* Given exercise 1 *
Copy from the passage on fibers and yarns, starting with "Silk is quite" and going on through "spun and woven.", with no changes.

* Supplied passage *
Some of these fibres are coarse and hard to touch, they will produce quite rigid structures and so could be used to build large-scale pieces. During the 1960s and -70s artists such as Francoise Grossen used rope and string in knotted sculptural works. Eva Hesse covered her ropes in latex and polyester resin. More recently Ruth Lee has used nettle yarn and other more rigid fibres in jewellery design.
Here you see various hand-spun and commercial wools and silks. I did not necessarily spin all of these, you can see the spinning is quite even and balanced; I spin quite loosely depending on the project and I rarely get the balance right in the ply (balancing the yarn has to do with how much or how little the yarn is over-plied, i.e. whether the tension in the single ply has been evened out by the plying process when the wheel turns the opposite way to the original spinning). The yarns here are of differing qualities: commercial crewel wool at the front, cotton chenille (right), some old rope found on a beach (far left). There is also some spun sari silk or banana fibre (purple, in the middle right).
Silk is quite soft and has a very high lustre. It dyes like wool. In the past it was seen as a precious fibre, but it seem now to be quite ubiquitous although still holds an aura of luxury. I find it a bit flat and flacid sometimes, if not mixed with other fibres for use in garments for example. The nature of the silk depends on it origin, the species of silk worm and the way it is spun and woven.

* Given exercise 2 *
Please reproduce the listing lines word for word, starting with the line with "Given: Turn off the Add Split Reels ON switch" and going on through the line with "The height and".

* Entries *
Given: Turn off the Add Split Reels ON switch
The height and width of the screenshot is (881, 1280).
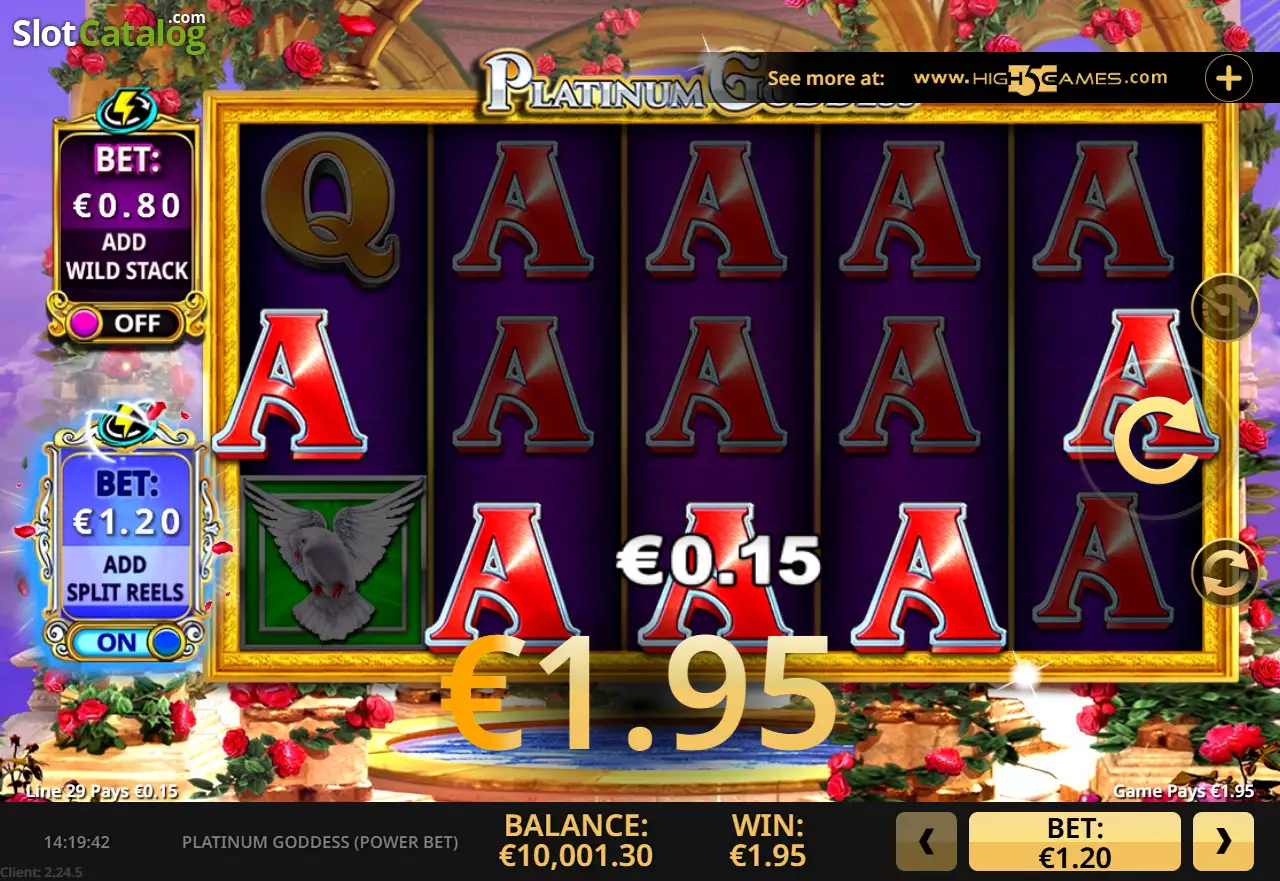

...

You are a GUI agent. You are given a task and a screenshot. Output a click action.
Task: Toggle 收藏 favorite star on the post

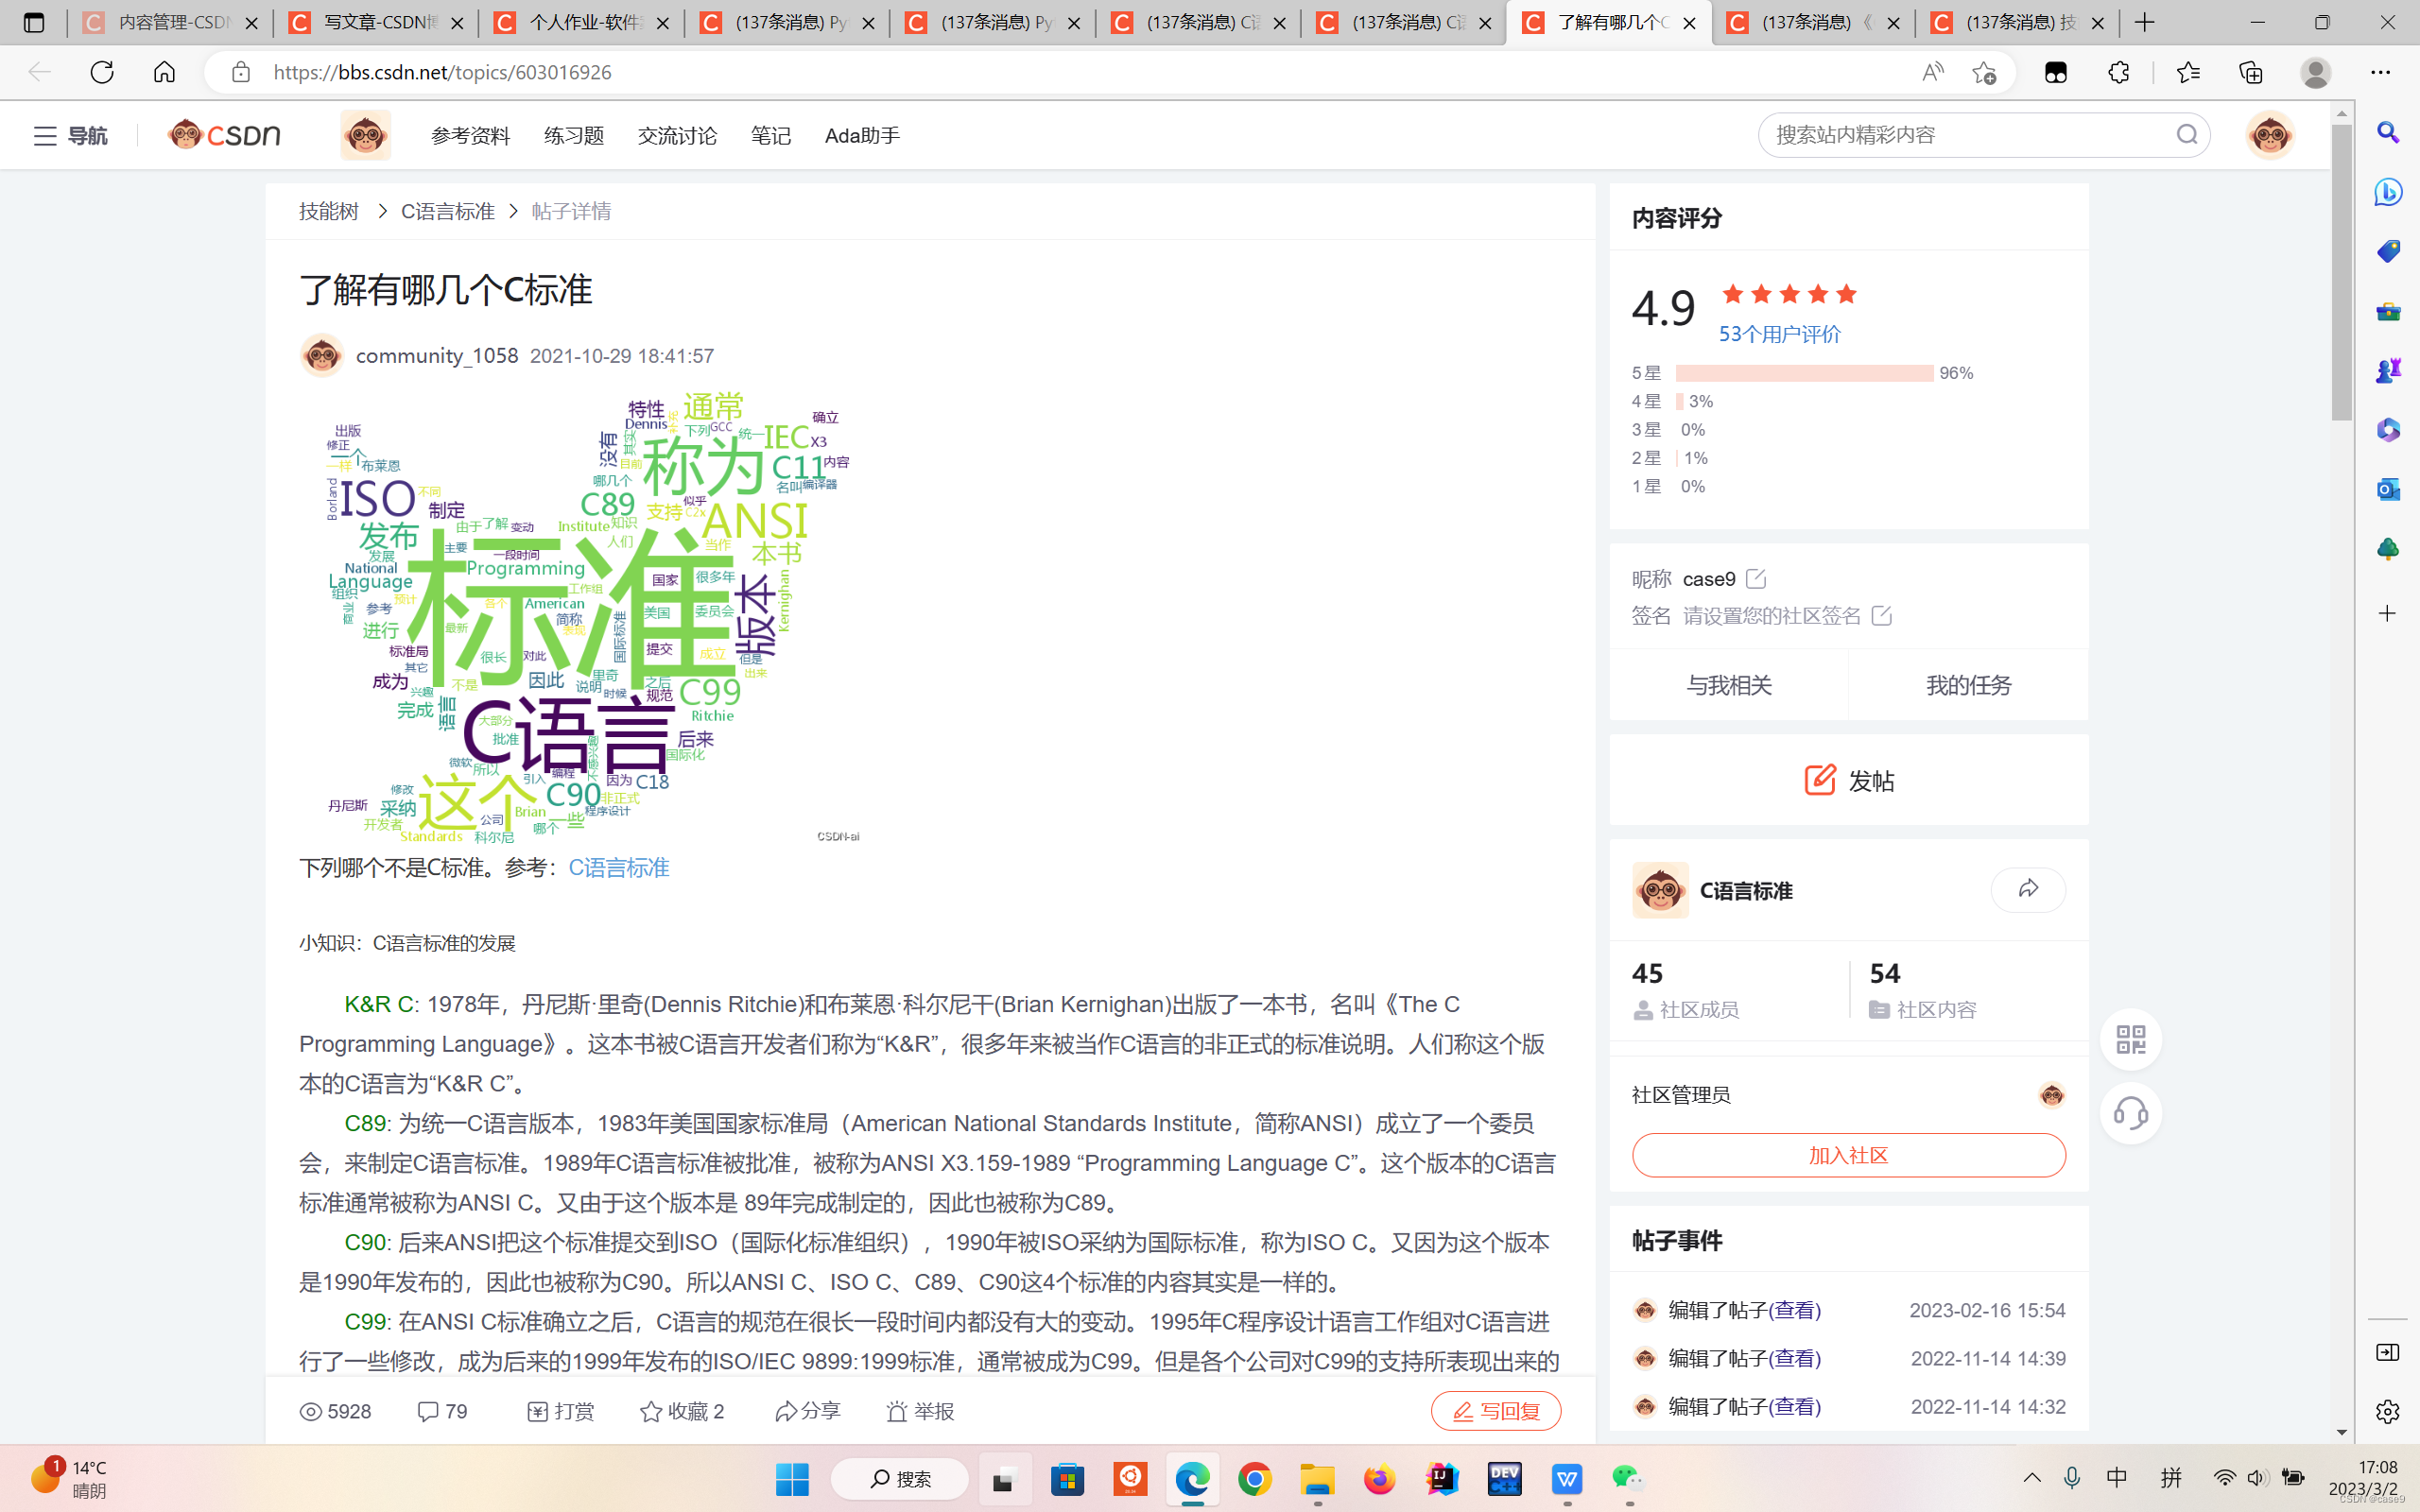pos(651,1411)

* Exercise output 1 *
Silk is quite soft and has a very high lustre. It dyes like wool. In the past it was seen as a precious fibre, but it seem now to be quite ubiquitous although still holds an aura of luxury. I find it a bit flat and flacid sometimes, if not mixed with other fibres for use in garments for example. The nature of the silk depends on it origin, the species of silk worm and the way it is spun and woven.

* Exercise output 2 *
Given: Turn off the Add Split Reels ON switch
The height and width of the screenshot is (881, 1280).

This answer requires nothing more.